- Source passage -
▼
Mean body weights (g) of male and female rats

 

Day 0

Day 7

Day 14

Males

 

 

 

mean

307.9

315.7

328.6

sd

15.4

16.0

16.8

 

 

 

 

Females

 

 

 

mean

207.6

209.1

212.8

sd

15.3

15.5

14.2

Interpretation of results:
GHS criteria not met
Conclusions:
The 4-hour acute inhalation LC50 of calcium fluoride was greater than 5.07 g/m3 for both sexes.
Executive summary:

The acute inhalation toxicity of calcium fluoride was studied by nose-only exposure of one group of five male and five female rats for a 4 hour period. The test atmosphere contained calcium fluoride dust (MMAD 2.8 um) at the limit concentration of 5.07 g/m3. After exposure the animals were kept for a 14-day observation period, then necropsied. Treatment-related effects seen during exposure were limited to a slightly decreased breathing rate in two animals. No further abnormalities were detected during after exposure or during the 14 day observation period. A low overall body weight gain was seen in females. At necropsy, treatment related macroscopic changes were limited to red/pink discolouration of the lungs in two females. The 4-hour LC50 value of an aerosol of calcium fluoride was found to be greater than 5.07 g/m3 for both sexes under the conditions of this study.

Endpoint conclusion
Endpoint conclusion:
no adverse effect observed
Dose descriptor:
LC50
Value:
5 070 mg/m³
Quality of whole database:
Reliable limit dose study completed in accordance with current test guidelines.
▲
- Entries supplied -
▼
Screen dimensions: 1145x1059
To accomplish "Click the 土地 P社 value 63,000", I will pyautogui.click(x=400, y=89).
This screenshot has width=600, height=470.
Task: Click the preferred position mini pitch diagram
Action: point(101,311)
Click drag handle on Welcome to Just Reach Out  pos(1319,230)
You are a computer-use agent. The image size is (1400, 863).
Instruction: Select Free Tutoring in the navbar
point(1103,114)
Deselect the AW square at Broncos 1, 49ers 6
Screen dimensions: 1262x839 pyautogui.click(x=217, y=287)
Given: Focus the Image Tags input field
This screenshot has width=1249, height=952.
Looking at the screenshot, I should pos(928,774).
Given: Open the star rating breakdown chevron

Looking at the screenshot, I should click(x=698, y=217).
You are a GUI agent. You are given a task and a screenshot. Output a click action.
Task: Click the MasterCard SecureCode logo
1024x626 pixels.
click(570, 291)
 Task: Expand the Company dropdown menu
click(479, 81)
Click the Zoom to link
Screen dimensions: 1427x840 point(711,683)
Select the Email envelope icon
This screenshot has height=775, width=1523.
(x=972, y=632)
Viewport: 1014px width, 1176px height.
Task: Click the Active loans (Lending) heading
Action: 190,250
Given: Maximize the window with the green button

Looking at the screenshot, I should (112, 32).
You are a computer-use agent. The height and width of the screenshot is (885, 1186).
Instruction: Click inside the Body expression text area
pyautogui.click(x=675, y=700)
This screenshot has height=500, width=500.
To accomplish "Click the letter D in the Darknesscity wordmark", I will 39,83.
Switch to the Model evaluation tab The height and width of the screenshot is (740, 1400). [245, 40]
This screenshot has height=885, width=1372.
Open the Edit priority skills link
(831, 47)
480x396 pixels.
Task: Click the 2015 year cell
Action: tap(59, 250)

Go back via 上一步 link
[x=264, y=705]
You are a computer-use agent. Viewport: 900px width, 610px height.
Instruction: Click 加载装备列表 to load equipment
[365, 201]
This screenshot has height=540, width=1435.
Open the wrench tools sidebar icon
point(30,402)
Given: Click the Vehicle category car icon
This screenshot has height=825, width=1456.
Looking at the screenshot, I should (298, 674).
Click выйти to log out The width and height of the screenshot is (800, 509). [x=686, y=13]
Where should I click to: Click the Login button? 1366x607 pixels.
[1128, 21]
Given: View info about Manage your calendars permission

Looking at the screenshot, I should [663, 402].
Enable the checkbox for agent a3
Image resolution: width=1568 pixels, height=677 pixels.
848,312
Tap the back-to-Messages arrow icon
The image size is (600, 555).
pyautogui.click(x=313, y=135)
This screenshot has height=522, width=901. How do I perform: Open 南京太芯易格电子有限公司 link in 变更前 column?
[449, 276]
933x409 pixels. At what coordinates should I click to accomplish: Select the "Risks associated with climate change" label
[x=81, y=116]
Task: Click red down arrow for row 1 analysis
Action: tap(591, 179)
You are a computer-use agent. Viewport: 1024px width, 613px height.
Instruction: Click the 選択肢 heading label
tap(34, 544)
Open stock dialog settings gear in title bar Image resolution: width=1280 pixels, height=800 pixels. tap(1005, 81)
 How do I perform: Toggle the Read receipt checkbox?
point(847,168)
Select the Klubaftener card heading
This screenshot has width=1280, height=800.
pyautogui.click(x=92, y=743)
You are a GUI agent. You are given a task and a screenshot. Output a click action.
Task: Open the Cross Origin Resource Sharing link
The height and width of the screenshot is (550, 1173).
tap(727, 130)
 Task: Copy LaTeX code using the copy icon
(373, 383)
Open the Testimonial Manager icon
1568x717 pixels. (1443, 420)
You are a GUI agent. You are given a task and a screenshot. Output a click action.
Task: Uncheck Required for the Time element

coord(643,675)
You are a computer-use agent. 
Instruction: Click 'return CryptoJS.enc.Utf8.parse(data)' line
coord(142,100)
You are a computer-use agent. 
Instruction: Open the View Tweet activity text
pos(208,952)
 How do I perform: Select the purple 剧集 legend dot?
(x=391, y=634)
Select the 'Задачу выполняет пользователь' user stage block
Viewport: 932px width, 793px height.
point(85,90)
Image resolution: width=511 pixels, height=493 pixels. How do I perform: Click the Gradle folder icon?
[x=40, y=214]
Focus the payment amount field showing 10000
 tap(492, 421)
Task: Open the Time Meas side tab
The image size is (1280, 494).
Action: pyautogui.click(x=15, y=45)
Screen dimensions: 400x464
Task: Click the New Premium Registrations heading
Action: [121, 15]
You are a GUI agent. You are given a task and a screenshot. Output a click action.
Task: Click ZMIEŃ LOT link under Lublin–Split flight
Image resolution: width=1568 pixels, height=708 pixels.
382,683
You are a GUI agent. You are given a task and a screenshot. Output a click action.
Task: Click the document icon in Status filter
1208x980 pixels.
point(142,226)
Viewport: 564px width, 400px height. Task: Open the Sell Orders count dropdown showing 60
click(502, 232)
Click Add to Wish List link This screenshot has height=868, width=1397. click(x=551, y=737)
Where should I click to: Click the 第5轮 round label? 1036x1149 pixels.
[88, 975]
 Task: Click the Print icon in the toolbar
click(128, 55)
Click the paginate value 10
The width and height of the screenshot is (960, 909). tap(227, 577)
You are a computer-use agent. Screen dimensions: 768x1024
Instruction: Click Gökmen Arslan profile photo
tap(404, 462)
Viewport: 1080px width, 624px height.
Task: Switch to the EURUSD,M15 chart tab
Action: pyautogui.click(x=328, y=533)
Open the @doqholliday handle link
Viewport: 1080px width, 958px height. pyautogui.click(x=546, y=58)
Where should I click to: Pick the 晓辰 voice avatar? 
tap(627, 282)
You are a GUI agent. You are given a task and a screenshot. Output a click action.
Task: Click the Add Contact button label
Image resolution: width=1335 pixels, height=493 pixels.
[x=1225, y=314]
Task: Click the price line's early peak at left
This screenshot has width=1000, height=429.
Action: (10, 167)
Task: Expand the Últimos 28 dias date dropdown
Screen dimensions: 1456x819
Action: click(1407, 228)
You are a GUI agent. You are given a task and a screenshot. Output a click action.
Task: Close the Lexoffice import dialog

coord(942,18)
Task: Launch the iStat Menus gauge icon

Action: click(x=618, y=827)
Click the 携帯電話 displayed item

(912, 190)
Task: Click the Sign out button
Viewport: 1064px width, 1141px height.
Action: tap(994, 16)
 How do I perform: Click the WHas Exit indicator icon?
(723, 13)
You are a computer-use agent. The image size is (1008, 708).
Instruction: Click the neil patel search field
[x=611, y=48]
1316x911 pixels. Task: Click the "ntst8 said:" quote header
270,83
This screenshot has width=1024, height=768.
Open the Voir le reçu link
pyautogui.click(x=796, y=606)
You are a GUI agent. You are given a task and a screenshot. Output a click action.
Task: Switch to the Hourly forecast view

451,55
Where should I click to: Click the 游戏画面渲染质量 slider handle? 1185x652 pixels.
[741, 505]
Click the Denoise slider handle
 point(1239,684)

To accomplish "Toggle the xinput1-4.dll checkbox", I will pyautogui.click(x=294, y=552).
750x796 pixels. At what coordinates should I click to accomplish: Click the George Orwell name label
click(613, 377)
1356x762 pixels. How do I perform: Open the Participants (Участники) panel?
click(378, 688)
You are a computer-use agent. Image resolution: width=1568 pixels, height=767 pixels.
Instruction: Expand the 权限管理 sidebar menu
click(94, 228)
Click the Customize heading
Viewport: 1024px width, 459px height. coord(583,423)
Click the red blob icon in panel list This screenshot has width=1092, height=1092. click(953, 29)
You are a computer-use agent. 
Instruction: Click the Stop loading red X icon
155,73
▲
- Actions to take -
a: In the calcium fluoride study summary, translate this sentence into Spanish: "The test atmosphere contained calcium fluoride dust (MMAD 2.8 um) at the limit concentration of 5.07 g/m3."
b: Summarize the calcium fluoride study summary in two sentences.
c: According to the calcium fluoride study summary, what was the MMAD of the calcium fluoride dust in the test atmosphere?

- Answer list -
a: La atmósfera de prueba contenía polvo de fluoruro de calcio (MMAD 2,8 um) a la concentración límite de 5,07 g/m3.

b: Five male and five female rats were exposed nose-only for 4 hours to calcium fluoride dust at the limit concentration of 5.07 g/m3, then observed for 14 days and necropsied. Effects were limited to a slightly decreased breathing rate in two animals, low overall body weight gain in females, and red/pink lung discoloration in two females, and the 4-hour LC50 was greater than 5.07 g/m3 for both sexes.

c: 2.8 um.